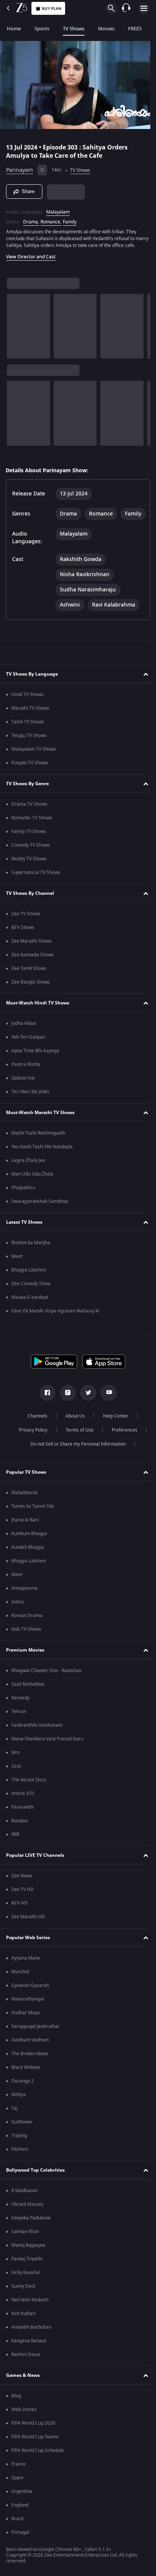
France (18, 2482)
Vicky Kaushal (25, 2291)
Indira (17, 1620)
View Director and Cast (31, 260)
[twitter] (86, 1411)
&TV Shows (22, 946)
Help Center (113, 1434)
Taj (14, 2126)
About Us (72, 1434)
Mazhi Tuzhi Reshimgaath (38, 1151)
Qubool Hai (23, 1096)
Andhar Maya (25, 2031)
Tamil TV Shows (27, 740)
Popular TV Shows (26, 1490)
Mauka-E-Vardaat (29, 1315)
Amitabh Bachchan (31, 2345)
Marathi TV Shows (30, 726)
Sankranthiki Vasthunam (36, 1743)
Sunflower (22, 2140)
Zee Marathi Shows (31, 959)
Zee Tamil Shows (29, 987)
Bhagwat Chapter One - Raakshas (46, 1689)
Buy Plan (51, 8)
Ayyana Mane (25, 1976)
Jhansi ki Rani (25, 1538)
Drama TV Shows (29, 822)
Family (69, 218)
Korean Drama (26, 1634)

◆ ◆ ◆ ◆

● Assignment
Everything from the line containing "Zee Tamil Shows (29, 987)" to the last line of the material above must be copied exactly, and only that.

● Exercise output
Zee Tamil Shows (29, 987)
Bhagwat Chapter One - Raakshas (46, 1689)
Buy Plan (51, 8)
Ayyana Mane (25, 1976)
Jhansi ki Rani (25, 1538)
Drama TV Shows (29, 822)
Family (69, 218)
Korean Drama (26, 1634)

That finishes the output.